There are a few fetching street-rod bikes—one’s a three-wheeler—that he painstakingly built mostly from old parts he’d find in junk piles and then refurbish, sometimes ordering pieces from a local bike shop. One he’s particularly proud of is painted red and gold like the San Francisco 49ers, his favorite team. There’s a matching trailer to go with it. Without a car he rides bikes everywhere, the Laundromat, the store, the bar.
* * * *
It’s murky and dark inside Orozco’s trailer; corners filled with eerie silences, and it smells of baby powder, fried eggs and bug spray. The windows are covered but a dusty haze of sun streams through a gap that holds a little AC unit. The interior looks what you might expect from the exterior. There are clown figures, zebra-print blankets, tiger faces and toy guns (despite the NRA cap, he says “doesn’t mess around with real ones”). There’s a big-screen TV in lounge-y area.
A monitor in his kitchen shows what’s happening in front of the trailer. Orozco’s been broken into so many times, he no longer takes chances.
“This place was filthy when I got it,” he says. “It took three months to clean before I could move in. I spend $100 a month fighting the cockroaches. The whole park is infected, and I’ve only seen one in my place.”
Spending $100 on insecticide is a lot, considering Orozco fixed monthly income of social security and disability totals, he says, $800, plus food stamps. It’s $275 just to keep the trailer at Case Dulce. He collects aluminum cans with his friend, who looks about 30 and gives his name as Albert Lomeli. When asked, Lomeli doesn’t reveal much about himself except that he’s unemployed, and once lived in the trailer across the way. He’s staying with Orozco, helping him with his bikes, collecting cans, working on the place, they say.
“It’s always work,” Orozco says, “and I can’t really lift anything anymore. So I haven’t done much to the place lately.” He adds, “But I do hope people will drop off more CDs. We need to put more up.
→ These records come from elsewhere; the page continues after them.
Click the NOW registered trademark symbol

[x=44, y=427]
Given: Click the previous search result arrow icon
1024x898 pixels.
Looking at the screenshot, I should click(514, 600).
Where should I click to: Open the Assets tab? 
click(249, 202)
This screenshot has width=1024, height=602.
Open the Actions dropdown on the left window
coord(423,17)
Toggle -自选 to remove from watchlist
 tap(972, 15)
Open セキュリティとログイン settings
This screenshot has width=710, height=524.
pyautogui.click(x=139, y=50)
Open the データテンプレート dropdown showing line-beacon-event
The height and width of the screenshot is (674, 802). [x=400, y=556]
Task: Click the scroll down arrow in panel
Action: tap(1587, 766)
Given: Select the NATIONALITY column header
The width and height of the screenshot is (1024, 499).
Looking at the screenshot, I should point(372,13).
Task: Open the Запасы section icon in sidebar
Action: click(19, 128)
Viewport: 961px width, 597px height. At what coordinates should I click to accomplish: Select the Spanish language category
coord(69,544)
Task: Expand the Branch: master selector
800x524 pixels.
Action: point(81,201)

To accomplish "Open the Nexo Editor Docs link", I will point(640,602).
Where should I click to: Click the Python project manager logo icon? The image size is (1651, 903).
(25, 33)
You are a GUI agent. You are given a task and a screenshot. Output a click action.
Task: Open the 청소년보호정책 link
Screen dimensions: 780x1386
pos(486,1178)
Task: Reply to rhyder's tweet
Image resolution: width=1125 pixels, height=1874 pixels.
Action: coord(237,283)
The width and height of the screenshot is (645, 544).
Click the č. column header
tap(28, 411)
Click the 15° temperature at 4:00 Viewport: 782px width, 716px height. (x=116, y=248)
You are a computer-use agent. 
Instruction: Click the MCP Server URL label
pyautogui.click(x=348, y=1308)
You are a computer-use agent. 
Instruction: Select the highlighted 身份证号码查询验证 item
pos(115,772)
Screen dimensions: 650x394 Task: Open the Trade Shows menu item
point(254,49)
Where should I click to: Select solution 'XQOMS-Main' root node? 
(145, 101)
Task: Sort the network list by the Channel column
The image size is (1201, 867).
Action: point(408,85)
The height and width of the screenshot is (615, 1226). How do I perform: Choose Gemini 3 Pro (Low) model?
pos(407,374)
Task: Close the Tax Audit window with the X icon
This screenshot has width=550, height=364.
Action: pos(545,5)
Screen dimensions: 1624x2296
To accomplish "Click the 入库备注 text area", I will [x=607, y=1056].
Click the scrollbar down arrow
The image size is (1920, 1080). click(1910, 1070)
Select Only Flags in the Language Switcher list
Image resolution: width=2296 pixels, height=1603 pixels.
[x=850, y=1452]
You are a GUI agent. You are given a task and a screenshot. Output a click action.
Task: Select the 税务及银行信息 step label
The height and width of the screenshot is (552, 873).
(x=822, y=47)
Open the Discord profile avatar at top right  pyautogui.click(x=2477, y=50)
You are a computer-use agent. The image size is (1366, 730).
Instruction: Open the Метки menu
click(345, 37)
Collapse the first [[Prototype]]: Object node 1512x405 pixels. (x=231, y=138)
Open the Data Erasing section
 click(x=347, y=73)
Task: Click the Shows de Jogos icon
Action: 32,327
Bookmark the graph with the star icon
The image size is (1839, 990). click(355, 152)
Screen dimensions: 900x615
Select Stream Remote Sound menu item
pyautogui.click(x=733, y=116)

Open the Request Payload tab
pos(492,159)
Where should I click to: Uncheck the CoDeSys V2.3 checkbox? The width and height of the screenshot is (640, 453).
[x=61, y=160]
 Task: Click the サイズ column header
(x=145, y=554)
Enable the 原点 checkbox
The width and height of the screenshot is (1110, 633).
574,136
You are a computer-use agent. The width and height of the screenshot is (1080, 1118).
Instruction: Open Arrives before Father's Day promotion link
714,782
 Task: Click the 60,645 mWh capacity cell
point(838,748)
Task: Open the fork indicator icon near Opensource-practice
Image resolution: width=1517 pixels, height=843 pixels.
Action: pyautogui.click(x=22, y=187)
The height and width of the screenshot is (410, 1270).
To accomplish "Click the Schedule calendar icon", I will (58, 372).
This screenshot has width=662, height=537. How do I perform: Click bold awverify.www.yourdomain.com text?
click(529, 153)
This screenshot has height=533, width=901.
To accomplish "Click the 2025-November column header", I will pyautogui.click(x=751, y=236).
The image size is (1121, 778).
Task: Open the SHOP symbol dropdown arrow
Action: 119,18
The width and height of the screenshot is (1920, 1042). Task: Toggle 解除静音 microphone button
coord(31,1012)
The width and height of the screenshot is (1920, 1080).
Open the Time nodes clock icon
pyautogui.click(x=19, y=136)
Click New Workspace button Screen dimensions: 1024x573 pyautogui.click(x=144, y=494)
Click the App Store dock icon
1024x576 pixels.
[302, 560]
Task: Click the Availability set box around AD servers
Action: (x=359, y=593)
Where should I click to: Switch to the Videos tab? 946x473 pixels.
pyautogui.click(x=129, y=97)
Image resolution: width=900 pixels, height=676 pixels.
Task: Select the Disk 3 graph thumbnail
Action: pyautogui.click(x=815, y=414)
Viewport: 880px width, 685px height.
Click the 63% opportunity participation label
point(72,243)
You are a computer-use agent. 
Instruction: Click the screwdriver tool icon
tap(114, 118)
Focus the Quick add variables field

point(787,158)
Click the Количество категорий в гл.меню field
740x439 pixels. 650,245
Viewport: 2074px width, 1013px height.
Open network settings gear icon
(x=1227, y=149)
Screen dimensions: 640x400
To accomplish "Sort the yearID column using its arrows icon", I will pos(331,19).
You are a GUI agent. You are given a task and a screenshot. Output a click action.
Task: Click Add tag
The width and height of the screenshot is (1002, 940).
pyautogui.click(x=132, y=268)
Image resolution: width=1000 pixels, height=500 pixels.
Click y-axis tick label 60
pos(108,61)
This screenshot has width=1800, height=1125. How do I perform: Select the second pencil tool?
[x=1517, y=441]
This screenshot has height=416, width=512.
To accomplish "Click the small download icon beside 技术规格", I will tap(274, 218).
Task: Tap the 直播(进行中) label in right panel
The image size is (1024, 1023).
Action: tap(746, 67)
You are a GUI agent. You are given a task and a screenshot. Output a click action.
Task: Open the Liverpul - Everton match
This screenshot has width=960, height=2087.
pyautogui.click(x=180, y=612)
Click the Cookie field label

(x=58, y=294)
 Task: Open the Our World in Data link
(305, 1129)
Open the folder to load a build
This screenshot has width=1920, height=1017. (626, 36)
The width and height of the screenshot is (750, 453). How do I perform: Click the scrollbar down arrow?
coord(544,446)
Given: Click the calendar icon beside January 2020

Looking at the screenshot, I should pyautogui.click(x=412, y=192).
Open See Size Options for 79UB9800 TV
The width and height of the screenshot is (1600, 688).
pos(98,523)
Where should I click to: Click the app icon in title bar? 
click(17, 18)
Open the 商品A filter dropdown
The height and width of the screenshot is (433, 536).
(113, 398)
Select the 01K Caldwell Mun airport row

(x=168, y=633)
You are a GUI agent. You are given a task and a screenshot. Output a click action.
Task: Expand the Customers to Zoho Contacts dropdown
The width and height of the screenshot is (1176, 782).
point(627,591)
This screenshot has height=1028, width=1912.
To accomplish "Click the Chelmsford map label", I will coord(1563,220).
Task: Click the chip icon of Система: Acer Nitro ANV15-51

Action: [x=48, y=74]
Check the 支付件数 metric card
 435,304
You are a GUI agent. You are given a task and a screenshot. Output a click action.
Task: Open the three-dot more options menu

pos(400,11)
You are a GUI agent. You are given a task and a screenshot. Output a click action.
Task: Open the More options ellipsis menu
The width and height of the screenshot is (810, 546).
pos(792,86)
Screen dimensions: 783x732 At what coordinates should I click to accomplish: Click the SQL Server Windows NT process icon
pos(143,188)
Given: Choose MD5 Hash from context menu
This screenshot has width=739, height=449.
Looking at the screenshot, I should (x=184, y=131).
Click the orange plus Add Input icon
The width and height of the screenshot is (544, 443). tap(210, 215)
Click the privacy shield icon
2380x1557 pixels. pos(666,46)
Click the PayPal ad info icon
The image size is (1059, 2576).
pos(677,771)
What’s that saying? ‘One man’s trash is another man’s treasure.’”
Trash, treasure or whatever, even the display on the rooftop evaporative cooler suggests something about the trailer’s owner. It’s shielded front and back by heavy acrylic sheets plastered with evenly placed CD-Rs. Precariously bungee-corded to the cooler is a toy horse with stuffed monkey perched in its saddle. The monkey, which Orozco christened Caesar, wields a pair of toy machine guns, a faded American flag, and he’s posed as leading charge.